Cat logomenu

Kids, Mental Illness and Violence

In light of the recent shooting at Sandy Hook Elementary School, Jill Filipovic urges us to be careful when parsing these issues:

The terrifying truth is that sometimes, there is no easy “cure” for the mental illnesses that mean a lack of empathy and a propensity toward violence. What’s needed is ongoing treatment and enormous social support for people who are ill, because there’s often not one pill you can take to simply cure a complex problem. This mother, for example, writes about a son who has violent outbursts and who she seems to believe is actually capable of killing her. He’s 13. There aren’t many options for him—the best a social worker can offer is to get him convicted of a crime so that he’s in “the system.” But it’s pretty clear that “the system” is not a good place for mentally ill children (or mentally ill adults).
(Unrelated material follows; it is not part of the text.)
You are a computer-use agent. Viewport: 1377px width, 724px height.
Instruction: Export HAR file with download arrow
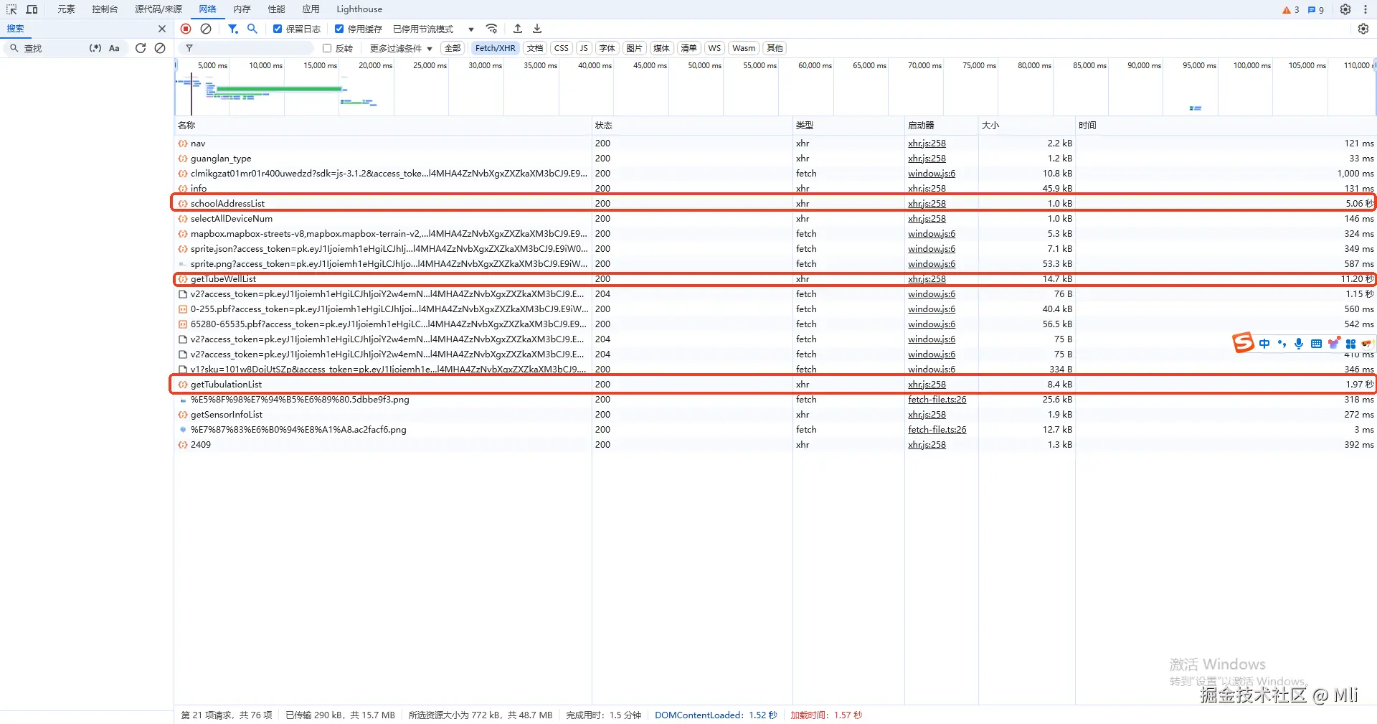pos(537,29)
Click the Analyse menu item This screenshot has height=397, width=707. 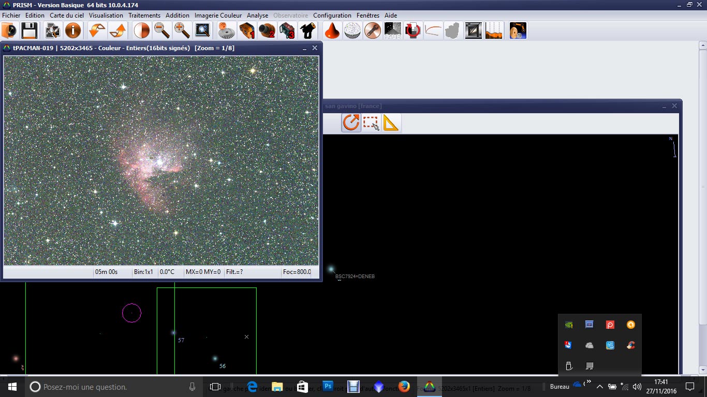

At the same time, this boy is a physical threat not just to his mother, but to his siblings and the people he encounters every day. What it sounds like he needs is ongoing, regular mental health care and therapy in addition to medication (if they can ever find one that works). And he’s not the only one — as Feministe friend Kate Harding also pointed out, there are kids who fit the profile of psychopathy, whose treatment options are less than clear-cut.

I can certainly attest to this, having worked with several young men who clearly needed to be in more acute care than a group home but whose case workers or probation officers seemed to have no better solutions to offer them.